Я уже сказал: я обвиняю генерала Мерсье.
Я уже сказал: я обвиняю генерала Буадефра и генерала Гонза…
Я в открытую начал честную борьбу; мне же осмелились ответить только ревом озверевших свор, выпущенных католическими кругами на улицу. Я принимаю вызов этой темной в своем упорстве силы, но честно предупреждаю: ничто вам не поможет…»

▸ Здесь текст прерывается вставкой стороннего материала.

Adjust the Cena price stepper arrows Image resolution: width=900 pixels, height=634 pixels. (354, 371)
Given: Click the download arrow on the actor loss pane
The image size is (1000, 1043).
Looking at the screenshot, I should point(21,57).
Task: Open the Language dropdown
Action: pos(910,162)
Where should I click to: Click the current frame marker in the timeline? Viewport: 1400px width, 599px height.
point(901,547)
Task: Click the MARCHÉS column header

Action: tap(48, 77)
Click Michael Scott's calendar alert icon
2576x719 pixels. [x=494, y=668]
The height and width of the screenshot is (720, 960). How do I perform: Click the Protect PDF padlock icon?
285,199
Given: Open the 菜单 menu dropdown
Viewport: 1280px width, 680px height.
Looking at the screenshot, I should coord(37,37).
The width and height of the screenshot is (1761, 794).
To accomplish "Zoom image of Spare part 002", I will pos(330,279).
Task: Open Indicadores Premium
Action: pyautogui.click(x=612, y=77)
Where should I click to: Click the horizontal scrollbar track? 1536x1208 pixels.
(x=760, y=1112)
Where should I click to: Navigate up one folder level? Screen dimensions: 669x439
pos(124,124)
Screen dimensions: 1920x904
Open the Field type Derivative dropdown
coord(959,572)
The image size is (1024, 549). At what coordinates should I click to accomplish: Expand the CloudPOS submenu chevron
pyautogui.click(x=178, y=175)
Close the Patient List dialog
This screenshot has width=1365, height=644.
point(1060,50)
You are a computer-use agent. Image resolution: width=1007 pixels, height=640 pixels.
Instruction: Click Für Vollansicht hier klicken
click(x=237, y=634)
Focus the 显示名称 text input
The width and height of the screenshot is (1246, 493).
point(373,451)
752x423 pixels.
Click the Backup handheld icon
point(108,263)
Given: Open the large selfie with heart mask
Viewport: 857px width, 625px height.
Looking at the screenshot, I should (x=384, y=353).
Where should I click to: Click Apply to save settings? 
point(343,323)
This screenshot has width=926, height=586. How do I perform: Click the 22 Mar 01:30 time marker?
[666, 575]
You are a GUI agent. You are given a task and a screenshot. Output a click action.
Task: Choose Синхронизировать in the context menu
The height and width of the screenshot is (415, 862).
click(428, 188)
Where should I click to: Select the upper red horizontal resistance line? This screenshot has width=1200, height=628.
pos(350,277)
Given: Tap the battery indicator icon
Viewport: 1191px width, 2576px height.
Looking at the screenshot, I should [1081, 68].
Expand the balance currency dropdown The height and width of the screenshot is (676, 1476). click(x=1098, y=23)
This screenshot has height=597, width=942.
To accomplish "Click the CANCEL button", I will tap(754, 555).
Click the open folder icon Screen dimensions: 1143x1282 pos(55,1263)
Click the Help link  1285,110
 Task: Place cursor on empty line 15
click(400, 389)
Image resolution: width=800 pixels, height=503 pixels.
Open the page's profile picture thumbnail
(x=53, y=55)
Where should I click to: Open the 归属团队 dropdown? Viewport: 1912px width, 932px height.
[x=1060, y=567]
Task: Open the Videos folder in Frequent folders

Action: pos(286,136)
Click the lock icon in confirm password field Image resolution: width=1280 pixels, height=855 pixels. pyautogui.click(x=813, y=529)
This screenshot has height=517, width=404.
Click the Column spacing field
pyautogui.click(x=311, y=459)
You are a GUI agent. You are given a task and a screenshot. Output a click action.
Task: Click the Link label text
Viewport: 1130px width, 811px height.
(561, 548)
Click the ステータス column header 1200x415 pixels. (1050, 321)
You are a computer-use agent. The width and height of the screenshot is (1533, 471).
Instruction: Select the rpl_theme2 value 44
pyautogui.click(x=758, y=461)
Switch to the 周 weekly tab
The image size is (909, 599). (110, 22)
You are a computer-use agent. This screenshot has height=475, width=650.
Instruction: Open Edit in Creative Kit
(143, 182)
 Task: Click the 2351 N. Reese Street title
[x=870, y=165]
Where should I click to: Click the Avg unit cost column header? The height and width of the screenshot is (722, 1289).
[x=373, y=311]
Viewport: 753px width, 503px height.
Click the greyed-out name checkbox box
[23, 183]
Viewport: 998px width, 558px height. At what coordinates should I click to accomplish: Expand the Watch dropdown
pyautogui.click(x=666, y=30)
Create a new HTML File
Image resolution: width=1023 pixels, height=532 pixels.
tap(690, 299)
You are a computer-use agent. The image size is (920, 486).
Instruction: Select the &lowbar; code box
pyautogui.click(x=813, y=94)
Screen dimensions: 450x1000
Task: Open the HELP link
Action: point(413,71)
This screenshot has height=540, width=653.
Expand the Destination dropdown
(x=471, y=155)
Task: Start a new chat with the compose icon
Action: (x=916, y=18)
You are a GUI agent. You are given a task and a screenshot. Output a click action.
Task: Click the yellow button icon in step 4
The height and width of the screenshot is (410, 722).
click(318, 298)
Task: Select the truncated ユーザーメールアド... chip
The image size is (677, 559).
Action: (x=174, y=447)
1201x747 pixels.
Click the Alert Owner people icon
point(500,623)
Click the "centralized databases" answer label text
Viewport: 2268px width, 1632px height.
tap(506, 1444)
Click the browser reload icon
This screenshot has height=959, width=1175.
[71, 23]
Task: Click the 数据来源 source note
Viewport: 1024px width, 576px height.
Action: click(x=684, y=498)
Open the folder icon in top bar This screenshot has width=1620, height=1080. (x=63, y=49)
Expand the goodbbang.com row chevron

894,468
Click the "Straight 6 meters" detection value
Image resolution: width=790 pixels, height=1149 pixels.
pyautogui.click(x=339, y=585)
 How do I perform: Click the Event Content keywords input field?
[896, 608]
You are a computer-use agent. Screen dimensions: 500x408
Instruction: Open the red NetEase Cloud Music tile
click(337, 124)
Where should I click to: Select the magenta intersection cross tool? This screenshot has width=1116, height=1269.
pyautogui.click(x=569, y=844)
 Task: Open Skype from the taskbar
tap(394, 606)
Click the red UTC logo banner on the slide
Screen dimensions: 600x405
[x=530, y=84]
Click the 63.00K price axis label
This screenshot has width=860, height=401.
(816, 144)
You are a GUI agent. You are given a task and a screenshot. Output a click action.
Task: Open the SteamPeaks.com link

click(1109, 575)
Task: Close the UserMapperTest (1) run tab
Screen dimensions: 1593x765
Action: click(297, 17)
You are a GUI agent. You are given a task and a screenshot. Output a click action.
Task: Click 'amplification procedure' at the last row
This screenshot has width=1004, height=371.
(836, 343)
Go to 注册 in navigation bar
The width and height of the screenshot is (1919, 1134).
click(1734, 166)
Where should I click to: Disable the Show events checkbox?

Он наносит новые и новые удары:
«Господин министр! Вы, вероятно, не читали мой обвинительный акт. Какой-нибудь писарь сказал Вам, что я обвинил только военный суд в том, что он вынес несправедливый приговор, скрыл по приказу беззаконие, совершив тем самым юридическое преступление, заключающееся в оправдании заведомо виновного. Подобное обвинение не удовлетворило бы жажду справедливости. И если я решил публично обсудить все это, то только потому, что хотел открыть глаза всей Франции на истину, на святую истину… Как последнее средство мне решили навязать неравную борьбу, заранее скрутив мне руки, чтобы обеспечить себе при помощи внутрисословного суда победу, на которую вы, вероятно, не надеетесь при открытом судопроизводстве… Всем станет ясно с первых же слов, что судебное крючкотворство будет сметено настоятельной потребностью в доказательствах. Закон предписывает мне представить эти доказательства, но, если закон не даст мне возможности выполнить свой долг, к коему сам же меня обязывает, этот закон окажется обманом».